散歩道<3479>

                      経済気象台(548)・シンガポールに学ぶ

 淡路島ほどの赤道直下の島に400万人前後が住むシンガポール困苦煮の特徴は、事実上の一党独裁体制のもと、先進国並みの1人当り国内総生産(GDP)を持ち、「箱庭国家」とも呼ばれるほど人口密度が高いこと。近年、この特徴を生かし、先進的な社会インフラを実験的に導入し、積み重ねたノウハウと改良を位加えたシステムを輸出するビジネスモデルで存在感を増している。
 代表例が空港の運営ビジネス。東南アジアのハブ空港として評価の高いチャンギ空港の運営で培ったノウハウを武器に中国やロシア、中東などの空港の運営、管理業務を次々に受注。都市型鉄道でも、1987年に運行を開始したMRTのノウハウを基に、ドバイのモノレールの運行・オペレーション業務の受託に成功している。
 また水資源が乏しいことから、水資源の有効活用に早くから取り組んでおり、このノウハウを基に中国や中東、アフリカなどの水処理プロジェクトに参画。アルジェリアで世界最大級の海水淡水化プラントの設計から運営まで受託するなど、世界の水処理ビジネスにおけるメジャープレーヤーの一つになりつつある。政府は水関連ビジネス戦略として「グローバル・ハイドロ・ハブ構想」を策定。
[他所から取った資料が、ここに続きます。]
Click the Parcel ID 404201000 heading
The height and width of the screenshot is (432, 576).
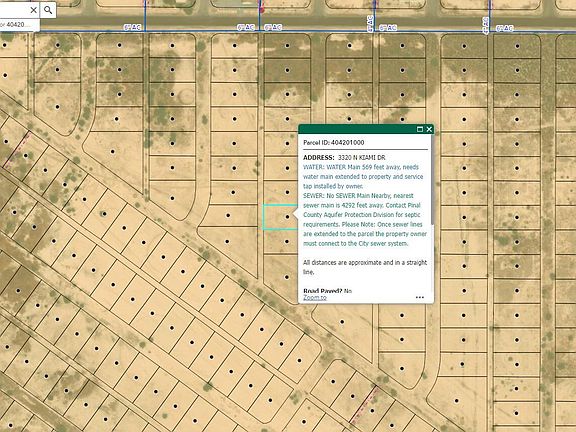click(334, 143)
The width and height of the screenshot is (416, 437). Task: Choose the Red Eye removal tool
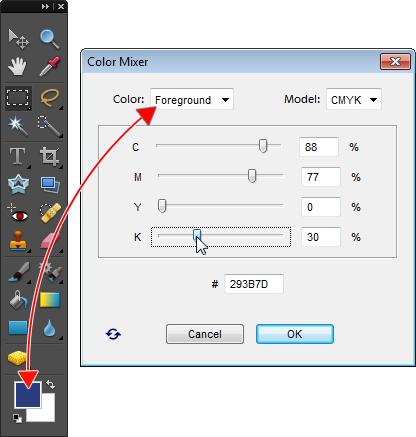pos(17,213)
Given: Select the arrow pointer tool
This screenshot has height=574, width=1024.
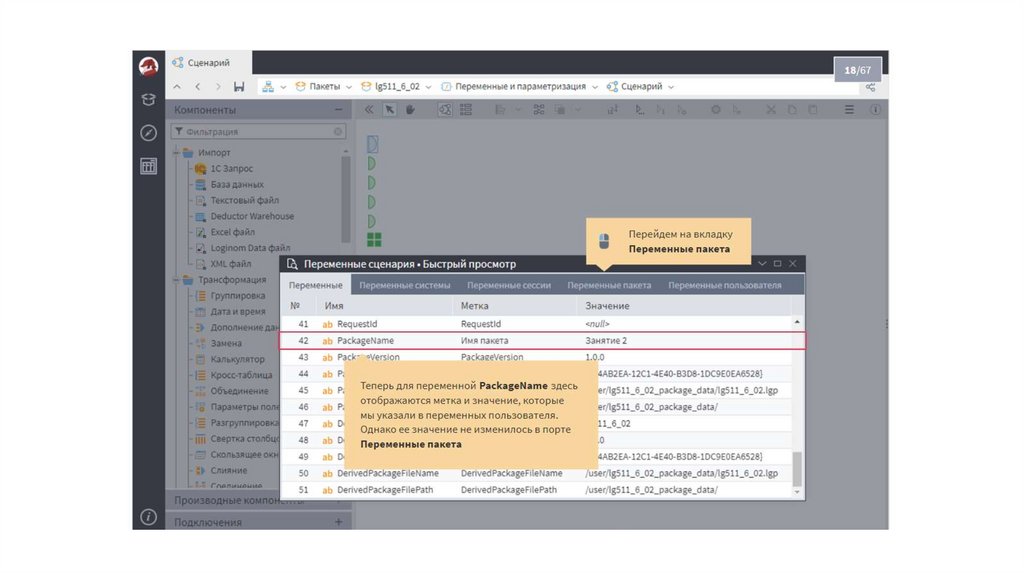Looking at the screenshot, I should pos(390,110).
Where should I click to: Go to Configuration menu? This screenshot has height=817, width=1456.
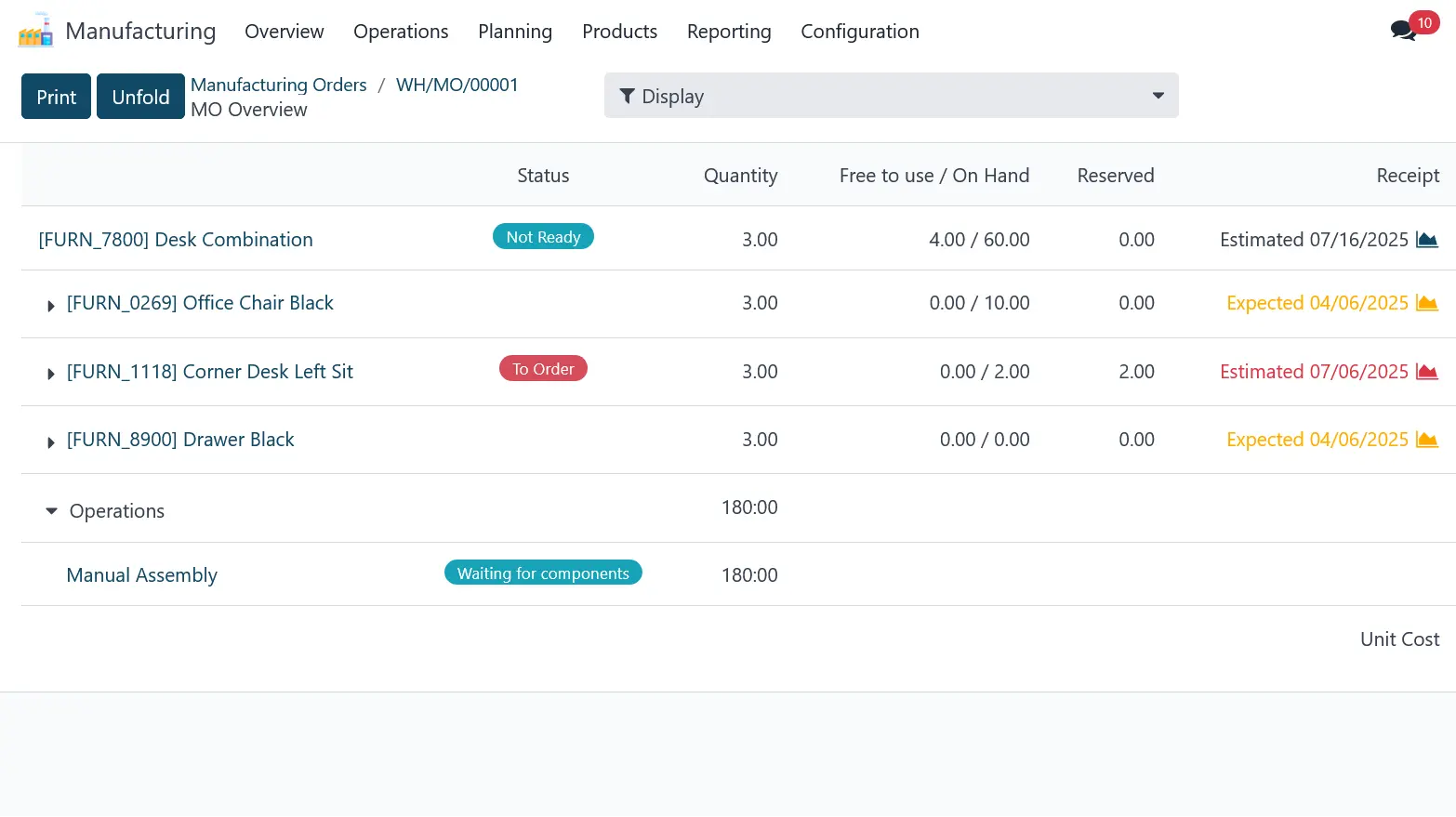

2015年、までに世界市場の3%のシェア獲得を目指している。
 こうしたビジネスモデルは、かって資源のない日本が勤勉な国民と海に囲まれた地理的特性を生かして、加工貿易で一世を風靡
(ふうび)した事例に似ている。そのビジネスモデルが中国勢の台頭によってかっての輝きを失った今、シンガポールのモデルを参考に、次の日本モデルの構築を探ることも必要ではないだろうか。